* [Your goal]: Reproduce the part of the epoxy hardener text that opens with "1. An epoxy" and closes with "having at least one primary amino group.", switching "inorganic fillers" to "mineral fillers".

* [Page text]:
* * * * *
Hardener for cold hardening epoxy resin adhesives having fast hardening

Abstract

An adduct AD obtained from the reaction of at least one novolak glycidyl ether containing an average of 2.5 to 4 epoxy groups per molecule with an amine mixture including bis(6-aminohexyl)amine and at least one amine A1 other than bis(6-aminohexyl)amine that has at least one primary amino group. Preferably, the amine mixture is a technical grade quality of bis(6-aminohexyl)amine that contains 25% to 82% by weight of bis(6-aminohexyl)amine. The adduct AD is preparable in a simple manner and without the use of solvents, and enables low-odor, low-toxicity and low-viscosity hardeners that can be processed and stored even under cold conditions. Epoxy resin compositions cured therewith very rapidly build up high binding forces and high strengths under ambient outdoor temperatures, even on substrates that are difficult to bond.

Claims

1. An epoxy resin composition comprising: at least 50% by weight of inorganic fillers, a resin component comprising at least one epoxy resin, and a hardener component comprising an adduct AD that is obtained from a reaction of at least one novolak glycidyl ether containing an average of 2.5 to 4 epoxy groups per molecule with an amine mixture comprising bis(6-aminohexyl)amine and at least one amine A1 other than bis(6-aminohexyl)amine, the at least one amine A1 having at least one primary amino group.
* * * * *
* [Provided data]:
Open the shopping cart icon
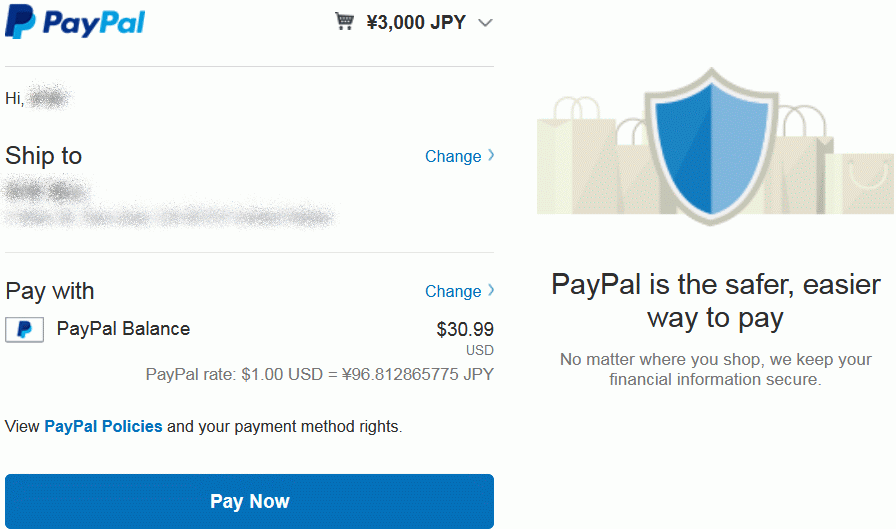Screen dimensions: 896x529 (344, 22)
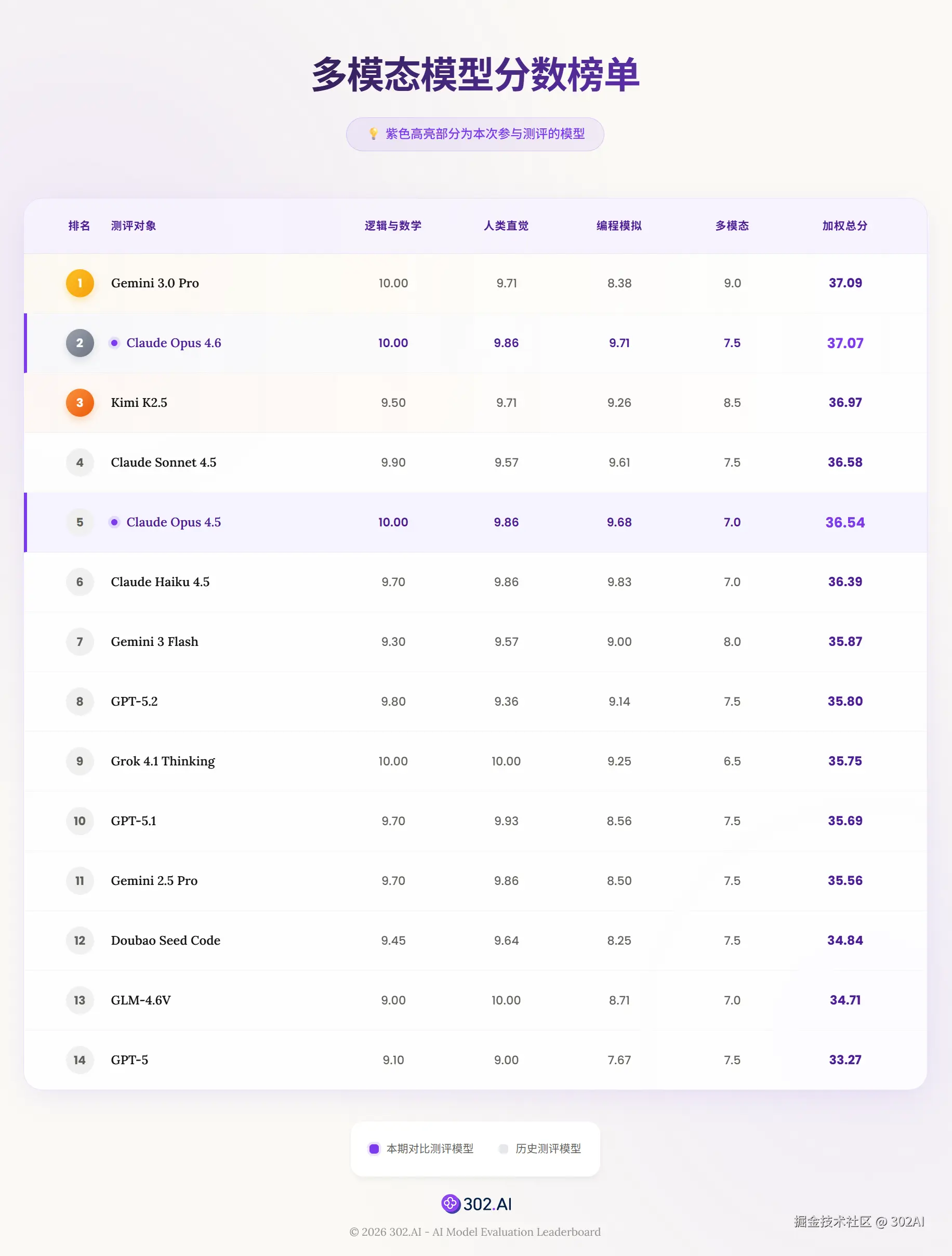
* * * * *
* [Finished exercise]:
1. An epoxy resin composition comprising: at least 50% by weight of mineral fillers, a resin component comprising at least one epoxy resin, and a hardener component comprising an adduct AD that is obtained from a reaction of at least one novolak glycidyl ether containing an average of 2.5 to 4 epoxy groups per molecule with an amine mixture comprising bis(6-aminohexyl)amine and at least one amine A1 other than bis(6-aminohexyl)amine, the at least one amine A1 having at least one primary amino group.